What is required: Output exactly the lines that run from the start of the records to the line with "Viewport: 1024px width, 576px height.", counting both ends, and skip the pictures.

Extracted records:
--

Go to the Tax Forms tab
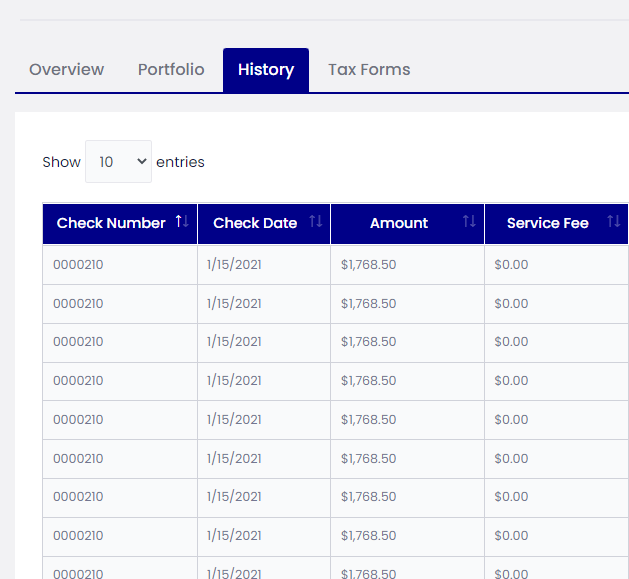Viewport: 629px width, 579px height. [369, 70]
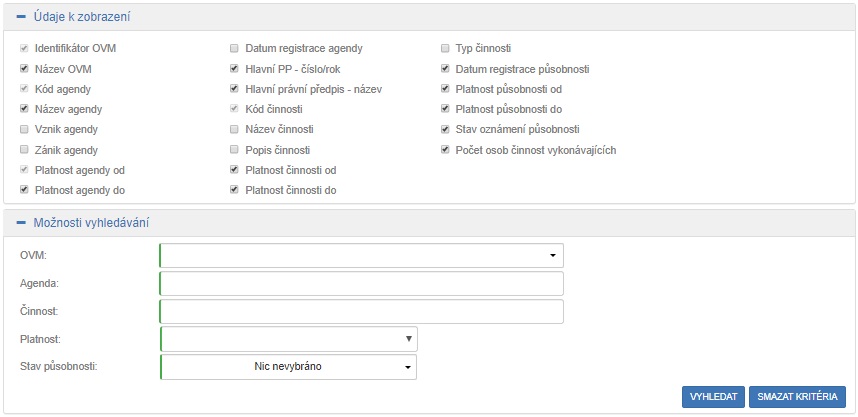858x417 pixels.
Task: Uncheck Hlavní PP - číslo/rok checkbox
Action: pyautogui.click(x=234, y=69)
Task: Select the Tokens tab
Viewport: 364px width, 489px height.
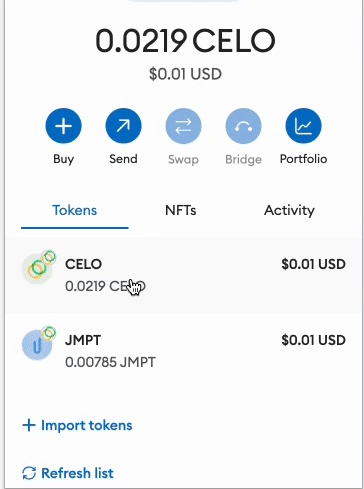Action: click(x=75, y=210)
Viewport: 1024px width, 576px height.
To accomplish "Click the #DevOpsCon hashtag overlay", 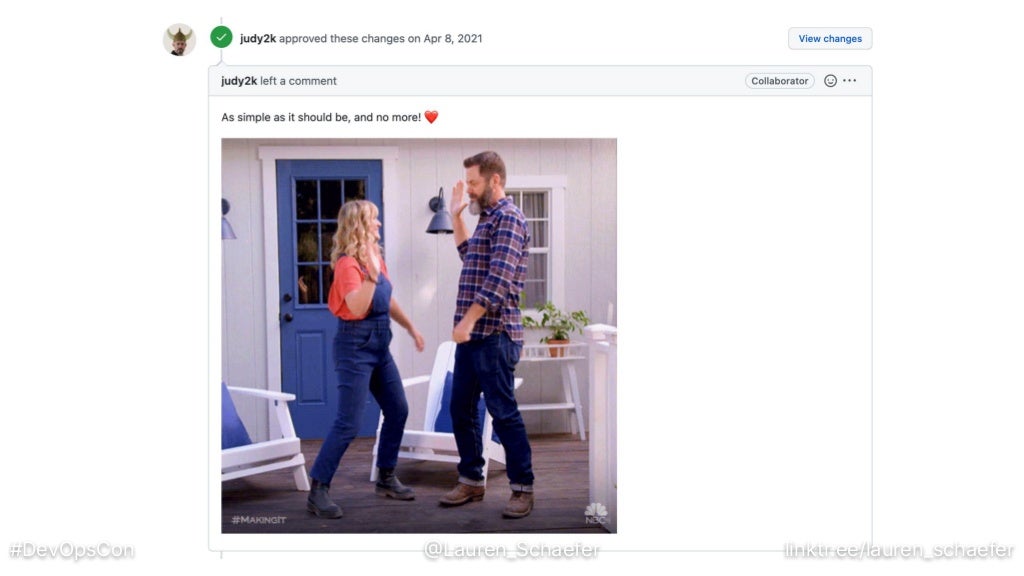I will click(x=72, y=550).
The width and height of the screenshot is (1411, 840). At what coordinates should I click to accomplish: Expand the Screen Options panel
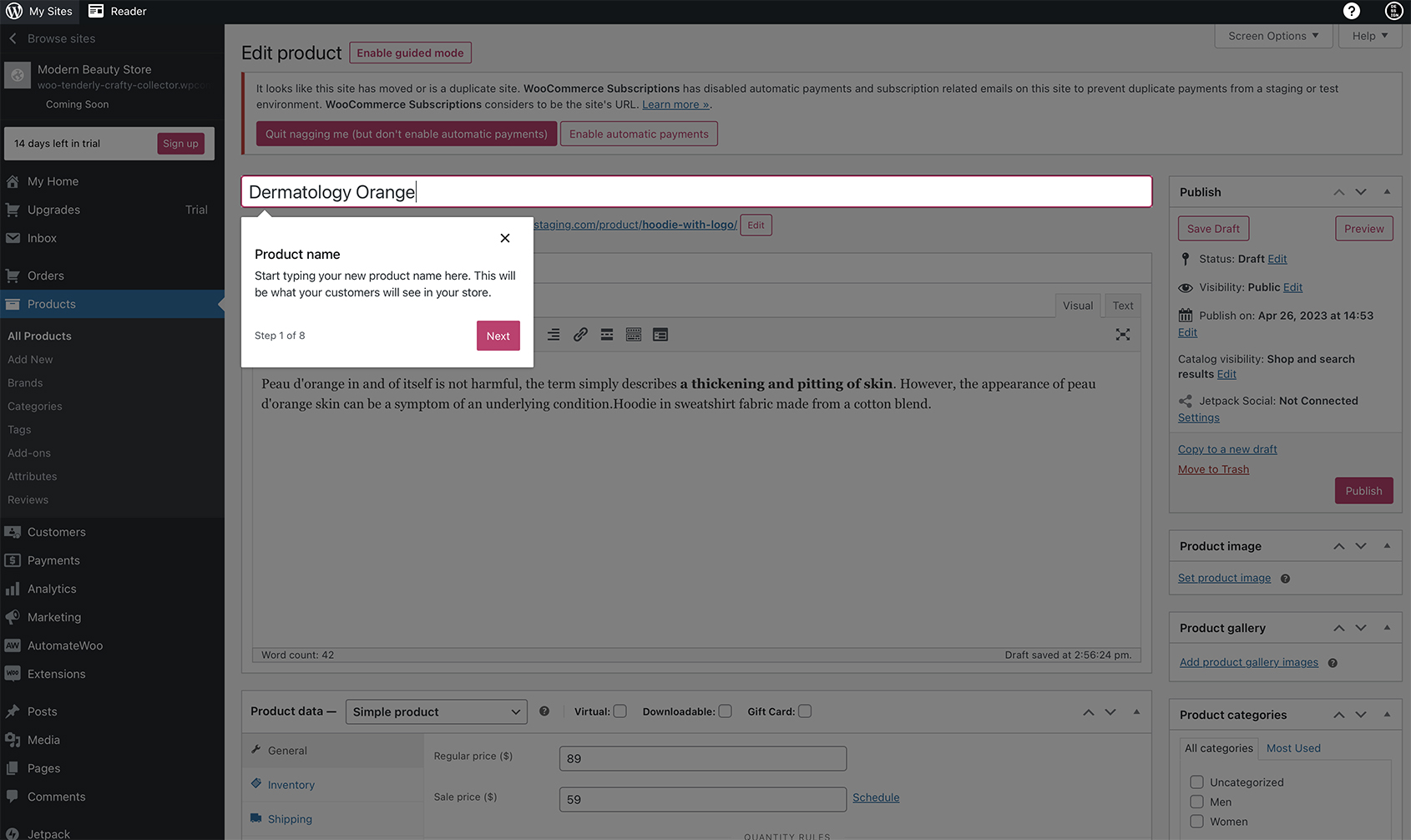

--

Output of the exercise:
Go to the Tax Forms tab
Viewport: 629px width, 579px height. [369, 70]
858x417 pixels.
Task: Uncheck Hlavní PP - číslo/rok checkbox
Action: pyautogui.click(x=234, y=69)
Task: Select the Tokens tab
Viewport: 364px width, 489px height.
Action: click(x=75, y=210)
Viewport: 1024px width, 576px height.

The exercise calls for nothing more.